→ **Excerpted passage**
+---+
Due Date for Gift Tax Returns (Form 709)
When required to be filed, gift tax returns generally are due by April 15 of the year following the gift. A calendar year taxpayer who requests an extension of time on Form 4868 for his or her income tax return also extends the due date of the gift tax return to the extended due date of the 1040.
However, if the taxpayer will owe a gift tax, payment voucher Form 8892-V should be completed and sent with payment to the IRS by the original due date, since the extension is only for the time to file and not for paying the tax. If the donor isn’t filing Form 4868, an automatic 6-month extension to file the gift tax return can be obtained by filing Form 8892 on or before the due date of the gift tax return.
No Tax Deduction
The value of gifts made, other than those to charitable organizations, is not deductible by the donor.
+---+
→ **Dataset entries**
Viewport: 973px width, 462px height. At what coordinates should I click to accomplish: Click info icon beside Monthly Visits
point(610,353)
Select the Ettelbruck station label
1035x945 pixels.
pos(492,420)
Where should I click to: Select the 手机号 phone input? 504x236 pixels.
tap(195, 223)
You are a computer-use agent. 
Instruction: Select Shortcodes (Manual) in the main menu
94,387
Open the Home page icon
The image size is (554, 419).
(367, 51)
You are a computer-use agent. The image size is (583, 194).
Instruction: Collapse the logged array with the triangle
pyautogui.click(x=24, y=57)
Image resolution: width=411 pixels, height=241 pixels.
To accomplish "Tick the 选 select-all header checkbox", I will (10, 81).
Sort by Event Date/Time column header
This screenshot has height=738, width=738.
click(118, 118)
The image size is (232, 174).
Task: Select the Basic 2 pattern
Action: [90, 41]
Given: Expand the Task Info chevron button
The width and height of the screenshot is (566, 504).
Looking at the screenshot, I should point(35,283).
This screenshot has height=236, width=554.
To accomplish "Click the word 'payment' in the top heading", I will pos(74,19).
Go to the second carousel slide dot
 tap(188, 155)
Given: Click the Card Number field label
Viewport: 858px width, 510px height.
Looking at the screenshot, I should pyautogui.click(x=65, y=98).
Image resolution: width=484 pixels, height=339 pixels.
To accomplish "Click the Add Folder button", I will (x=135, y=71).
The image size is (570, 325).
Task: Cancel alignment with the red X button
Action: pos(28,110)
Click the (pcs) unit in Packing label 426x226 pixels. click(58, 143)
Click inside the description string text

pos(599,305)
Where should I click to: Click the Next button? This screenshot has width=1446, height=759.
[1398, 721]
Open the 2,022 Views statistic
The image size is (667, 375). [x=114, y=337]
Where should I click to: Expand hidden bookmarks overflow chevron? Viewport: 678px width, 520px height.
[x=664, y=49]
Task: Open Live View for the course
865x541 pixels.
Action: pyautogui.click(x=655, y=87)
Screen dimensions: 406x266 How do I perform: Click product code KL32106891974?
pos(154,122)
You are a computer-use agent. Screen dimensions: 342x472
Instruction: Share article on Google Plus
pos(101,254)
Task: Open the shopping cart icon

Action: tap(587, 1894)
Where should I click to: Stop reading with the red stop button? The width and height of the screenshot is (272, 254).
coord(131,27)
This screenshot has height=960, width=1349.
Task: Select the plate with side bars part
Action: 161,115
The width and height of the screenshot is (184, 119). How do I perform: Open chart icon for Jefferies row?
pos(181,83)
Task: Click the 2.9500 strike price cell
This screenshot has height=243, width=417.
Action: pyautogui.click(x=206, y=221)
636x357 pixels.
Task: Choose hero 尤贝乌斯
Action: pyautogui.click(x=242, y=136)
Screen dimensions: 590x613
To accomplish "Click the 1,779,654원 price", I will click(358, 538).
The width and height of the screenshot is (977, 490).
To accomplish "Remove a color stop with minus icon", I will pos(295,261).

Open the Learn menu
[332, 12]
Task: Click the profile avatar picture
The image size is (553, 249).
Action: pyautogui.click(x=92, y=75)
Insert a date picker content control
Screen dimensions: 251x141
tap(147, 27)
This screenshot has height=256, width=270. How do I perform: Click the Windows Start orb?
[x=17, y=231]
+---+
→ **Work to complete**
1: Print the gift tax passage word for word, starting at "When required to" and ending at "of the 1040.".
2: Please write what follows in the gift tax passage, continuing after its final sentence.

→ **Answers for the exercise**
1:
When required to be filed, gift tax returns generally are due by April 15 of the year following the gift. A calendar year taxpayer who requests an extension of time on Form 4868 for his or her income tax return also extends the due date of the gift tax return to the extended due date of the 1040.

2:
Example - Gift Tax Computations - Neil Moneybags, a single father, gave $5,507,000 to his daughter in 2024. Neil has not made previous taxable gifts. The gift tax is computed as follows:
| Value of gift | $5,507,000 |
| Annual exclusion | <18,000> |
| Taxable gift | $5,489,000 |
| Tax per rate schedule | $2,141,400 |
| Unified credit used | <2,141,400> |
| Tax due | $ 0 |
| Of course, this gift may cause an increase in estate taxes upon Neil’s death or a later gift. Neil’s 2024 unified credit of $5,113,800* has been reduced to $2,972,400 ($5,113,800 - $2,141,400), which remains to be used against future taxable gifts and/or his estate tax when he dies. The available future unified credit amount may be more or less at his date of death depending on whether he’s made additional gifts more than the annual exclusion amount that used up more of the lifetime amount and what the lifetime exclusion (and unified credit) is for the year of his death. * The unified credit is determined by computing the tax on the $13.61 million exclusion for 2024. |
Gifts in Excess of Lifetime Exclusion
Once the annual exclusion and the lifetime
exclusion are used up, any further gifts generate a gift tax.